---------- DATA EXTRACTS

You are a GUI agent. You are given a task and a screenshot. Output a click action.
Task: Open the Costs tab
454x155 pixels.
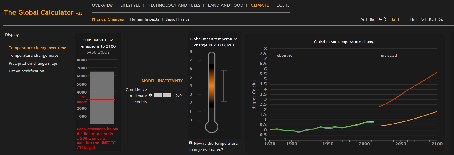tap(283, 5)

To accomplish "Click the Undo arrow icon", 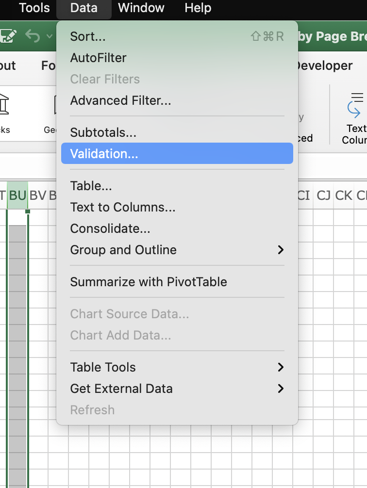I will 33,36.
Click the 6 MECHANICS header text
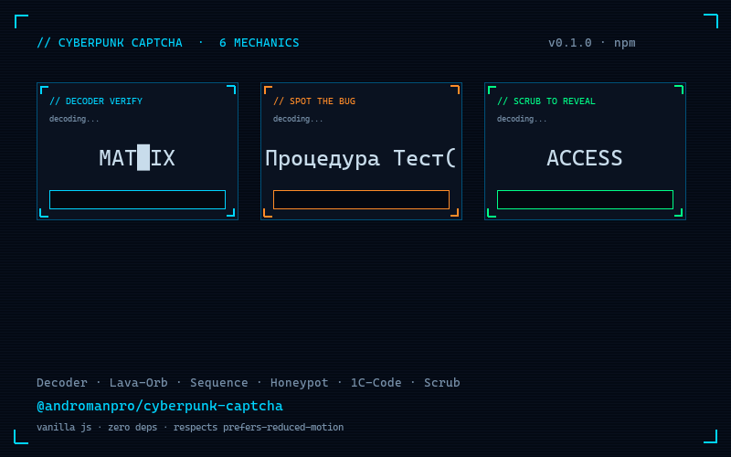The height and width of the screenshot is (457, 731). click(260, 43)
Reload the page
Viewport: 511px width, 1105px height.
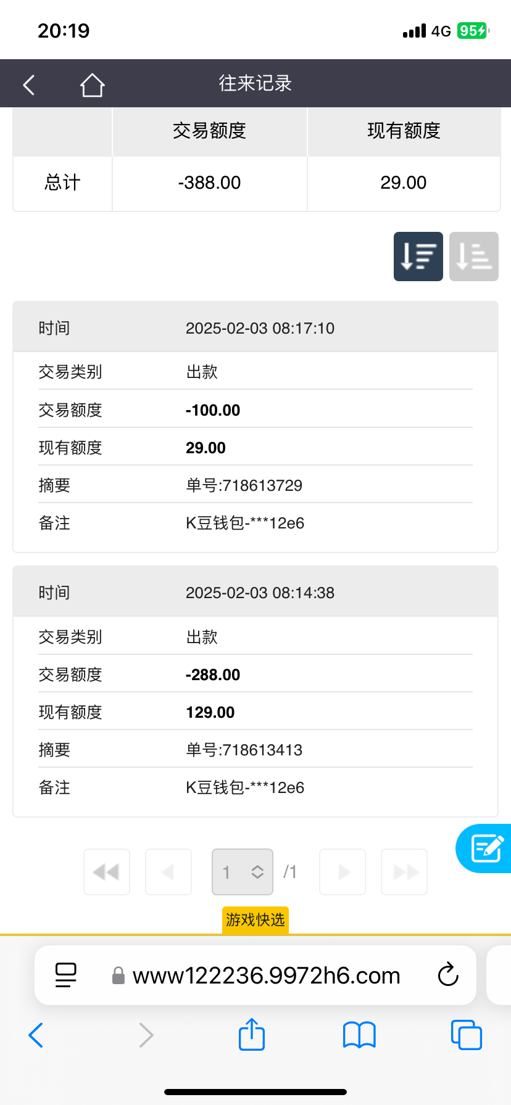point(448,976)
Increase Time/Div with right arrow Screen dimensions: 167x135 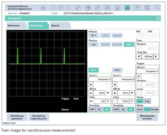tap(156, 56)
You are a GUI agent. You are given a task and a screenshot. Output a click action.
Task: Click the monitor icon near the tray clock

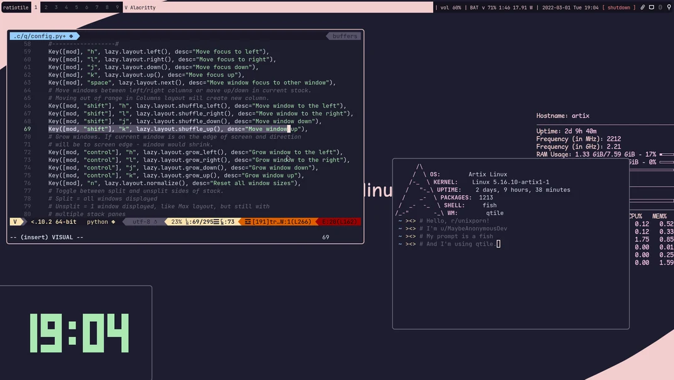pos(652,7)
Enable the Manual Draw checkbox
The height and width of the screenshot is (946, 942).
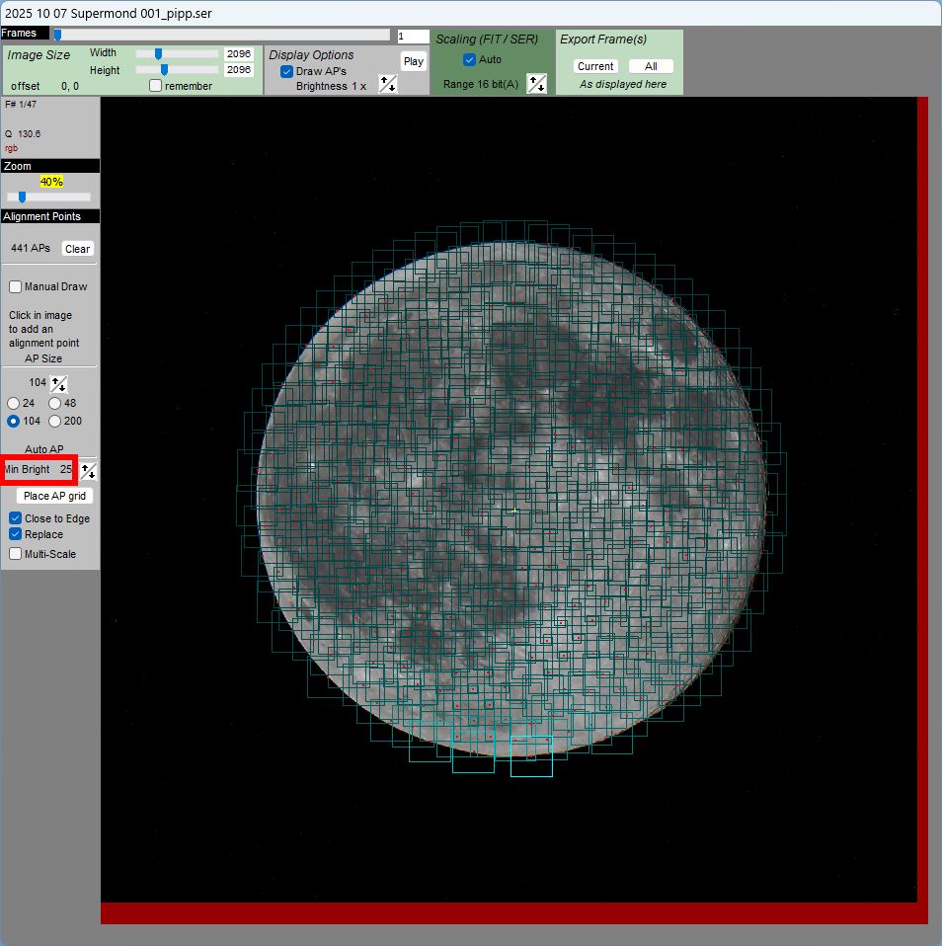[x=16, y=287]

--------------------

- EXERCISE -
Give again, word for word, each line from the one holding "Task: Click the" through the end of the entries, and leave out any picture.

- SOLUTION TO THE EXERCISE -
Task: Click the monitor icon near the tray clock

pos(652,7)
Enable the Manual Draw checkbox
The height and width of the screenshot is (946, 942).
[x=16, y=287]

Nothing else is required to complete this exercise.